Lorsqu'on le présentait comme « théologien », Olivier Clément (1921-2009) riait un peu, disant qu'il faisait de la théologie en amateur, non comme un professionnel… puis il ajoutait que dans « amateur », il y a « aimer » !
Ce petit livre se veut une initiation à une oeuvre paradoxale, pleine de lumières et d'ombres, une oeuvre qui n'a jamais prétendu apporter des prêts-à-penser, des dogmatiques bien faites et closes qui aiment à parler du mystère comme si c'était une chose bien délimitée et circonscrite.

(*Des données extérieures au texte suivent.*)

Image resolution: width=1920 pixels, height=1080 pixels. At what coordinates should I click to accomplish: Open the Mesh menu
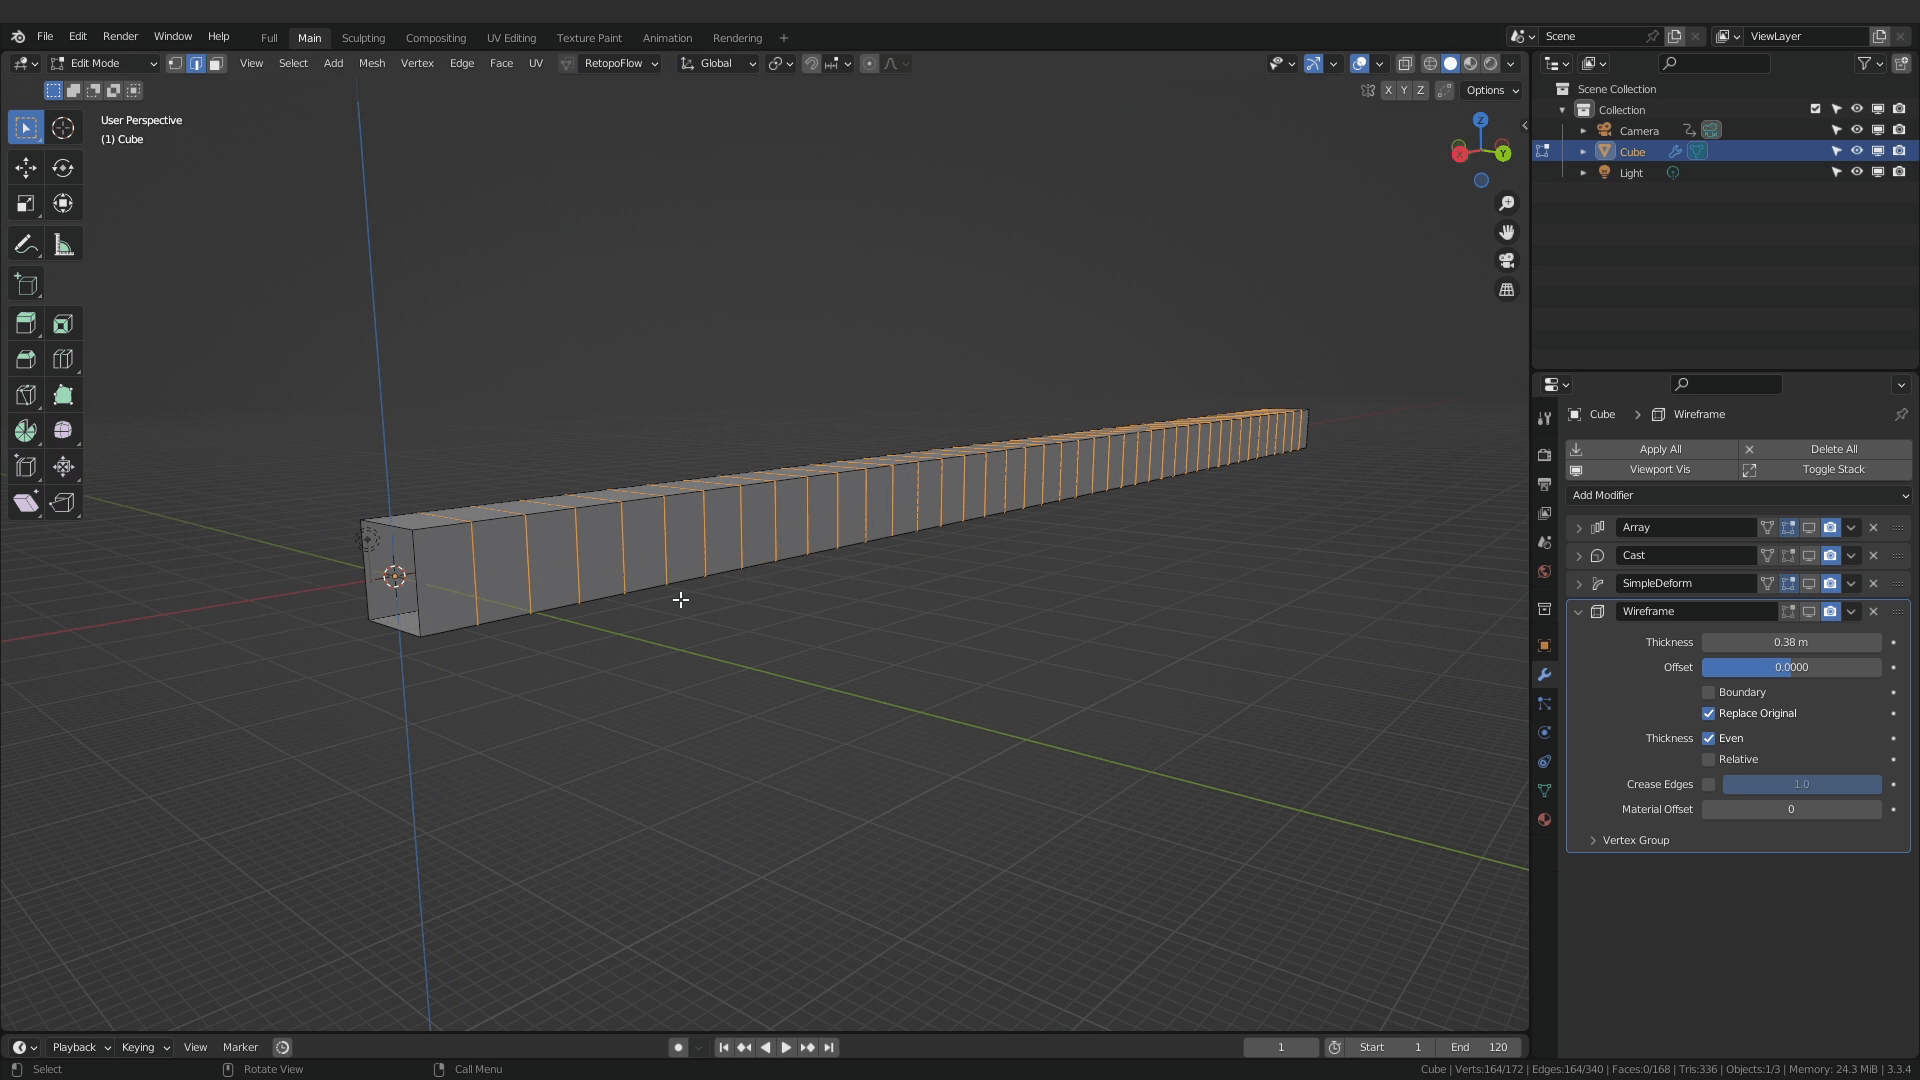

La spiritualité d'Olivier Clément, figure de l'orthodoxie en France, est théologienne, car elle est tout entière informée par le souci de dire Dieu, par la narration de Dieu, par l'attestation subtile, sereine et claire de sa présence, par l'élucidation de notre dialogue avec Lui dans l'histoire. Une invitation à entrer dans l'amitié mystérieuse de Dieu .


À PROPOS DE L'AUTEUR

Franck Damour, historien des idées et bon connaisseur de la pensée religieuse russe, a bien connu Olivier Clément. Il est chercheur associé au sein de la Chaire « Ethique, technologie et Humanités » de l'Université Catholique de Lille.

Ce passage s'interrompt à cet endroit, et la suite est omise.